Northern Rock Faces Problems With High Loan To Value Mortgages
Since the collapse and subsequent nationalisation of Northern Rock last year, the newly appointed board of directors is continuing to attempt to turn the lender around and repay the money which has been pumped into the organisation by the UK taxpayer.
The mortgage and homeowner loan provider is currently on target with its repayment schedule by encouraging borrowers to redeem their loans and remortgage with other lenders, thereby returning funds to the lender. However, this plan is now facing problems due to increasing levels of arrears on the high loan to value “Together” mortgage range.
The Together range of mortgage loans allowed customers to borrow up to 125 per cent of the value of their property, instantly placing them in a negative equity situation and with house prices dropping over the course of the last twelve months, this problem has only got worse.
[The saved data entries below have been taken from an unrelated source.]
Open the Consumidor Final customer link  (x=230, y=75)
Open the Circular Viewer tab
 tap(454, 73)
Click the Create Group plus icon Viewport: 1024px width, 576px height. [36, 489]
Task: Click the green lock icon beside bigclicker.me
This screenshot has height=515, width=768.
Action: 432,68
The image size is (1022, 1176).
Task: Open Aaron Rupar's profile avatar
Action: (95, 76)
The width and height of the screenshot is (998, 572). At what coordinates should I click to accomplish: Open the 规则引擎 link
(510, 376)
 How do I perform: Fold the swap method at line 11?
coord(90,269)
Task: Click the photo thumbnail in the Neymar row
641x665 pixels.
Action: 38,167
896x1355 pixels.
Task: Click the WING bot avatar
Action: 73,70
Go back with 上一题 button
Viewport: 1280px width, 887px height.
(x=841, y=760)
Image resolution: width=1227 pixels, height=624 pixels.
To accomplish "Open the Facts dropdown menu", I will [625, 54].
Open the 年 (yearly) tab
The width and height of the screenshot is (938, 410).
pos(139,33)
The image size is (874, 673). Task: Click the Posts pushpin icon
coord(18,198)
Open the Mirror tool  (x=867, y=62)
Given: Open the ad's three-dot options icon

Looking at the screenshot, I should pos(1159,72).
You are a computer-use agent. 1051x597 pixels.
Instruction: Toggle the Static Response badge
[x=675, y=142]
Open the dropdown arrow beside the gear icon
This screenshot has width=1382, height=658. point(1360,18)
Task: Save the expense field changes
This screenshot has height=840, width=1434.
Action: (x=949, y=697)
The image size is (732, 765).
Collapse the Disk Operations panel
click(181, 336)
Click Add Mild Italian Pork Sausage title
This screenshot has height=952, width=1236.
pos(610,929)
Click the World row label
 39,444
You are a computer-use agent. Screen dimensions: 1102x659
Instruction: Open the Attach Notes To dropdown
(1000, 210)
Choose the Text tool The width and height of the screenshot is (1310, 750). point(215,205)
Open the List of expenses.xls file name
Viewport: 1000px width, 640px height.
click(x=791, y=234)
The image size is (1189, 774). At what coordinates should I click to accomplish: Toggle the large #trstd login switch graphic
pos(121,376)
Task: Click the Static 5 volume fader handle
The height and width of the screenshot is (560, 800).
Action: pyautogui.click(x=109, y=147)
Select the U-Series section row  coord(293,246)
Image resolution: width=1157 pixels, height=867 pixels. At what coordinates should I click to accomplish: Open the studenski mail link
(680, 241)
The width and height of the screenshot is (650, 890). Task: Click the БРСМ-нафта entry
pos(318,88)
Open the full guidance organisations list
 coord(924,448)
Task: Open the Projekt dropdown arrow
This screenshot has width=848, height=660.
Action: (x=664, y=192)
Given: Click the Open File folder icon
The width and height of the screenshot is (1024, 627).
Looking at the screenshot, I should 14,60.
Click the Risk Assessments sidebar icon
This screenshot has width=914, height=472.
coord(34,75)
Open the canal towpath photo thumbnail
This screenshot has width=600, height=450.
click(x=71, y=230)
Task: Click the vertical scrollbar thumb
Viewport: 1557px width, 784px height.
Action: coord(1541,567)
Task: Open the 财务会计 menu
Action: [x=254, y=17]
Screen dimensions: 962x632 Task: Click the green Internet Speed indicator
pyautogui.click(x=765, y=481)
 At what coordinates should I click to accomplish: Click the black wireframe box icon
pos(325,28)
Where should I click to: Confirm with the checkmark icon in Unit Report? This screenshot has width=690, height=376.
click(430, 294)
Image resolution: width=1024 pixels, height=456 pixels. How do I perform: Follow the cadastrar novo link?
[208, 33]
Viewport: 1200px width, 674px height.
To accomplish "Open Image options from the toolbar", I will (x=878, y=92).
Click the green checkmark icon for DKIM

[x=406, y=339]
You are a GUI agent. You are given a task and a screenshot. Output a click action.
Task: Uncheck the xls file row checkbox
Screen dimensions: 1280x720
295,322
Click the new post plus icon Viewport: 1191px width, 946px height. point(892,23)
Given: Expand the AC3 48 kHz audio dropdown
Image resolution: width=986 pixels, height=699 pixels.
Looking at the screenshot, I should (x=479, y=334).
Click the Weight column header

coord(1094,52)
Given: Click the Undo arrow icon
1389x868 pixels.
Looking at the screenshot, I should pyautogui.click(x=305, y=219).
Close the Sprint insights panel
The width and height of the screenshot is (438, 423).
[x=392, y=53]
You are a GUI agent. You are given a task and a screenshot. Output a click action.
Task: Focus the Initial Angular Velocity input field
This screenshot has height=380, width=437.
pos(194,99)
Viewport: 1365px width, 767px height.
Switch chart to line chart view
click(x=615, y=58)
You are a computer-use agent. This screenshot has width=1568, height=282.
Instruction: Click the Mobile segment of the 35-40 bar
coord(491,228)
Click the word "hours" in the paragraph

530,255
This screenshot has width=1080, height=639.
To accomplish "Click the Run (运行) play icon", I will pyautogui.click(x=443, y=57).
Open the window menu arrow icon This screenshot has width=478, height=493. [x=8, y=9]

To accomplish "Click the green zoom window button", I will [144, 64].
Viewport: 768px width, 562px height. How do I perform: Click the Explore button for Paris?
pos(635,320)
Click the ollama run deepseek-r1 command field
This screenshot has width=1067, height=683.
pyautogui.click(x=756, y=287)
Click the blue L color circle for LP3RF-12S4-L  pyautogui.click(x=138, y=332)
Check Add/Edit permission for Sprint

These loans are now causing quite a headache for Northern Rock, as customers are unable to remortgage anywhere else, due to other providers significantly reducing their maximum loan to value ratios, along with the fact that the level of arrears on these loans is increasing dramatically and accounts for a significant proportion of all repossessions, not only within Northern Rock, but within the mortgage market as a whole.
Ron Sandler, executive chairman of Northern Rock said “The arrears figures on Together loans has continued to increase at a faster rate than non Together loans. They also accounted for three quarters of property possessions during the third quarter.
As our mortgage book shrinks, this has now contributed to the fact that our proportion of arrears has increased. We anticipate that it will be more challenging in the future to maintain the 2008 redemption levels, given the significant slow down in the housing market and reduced availability of mortgage financing.”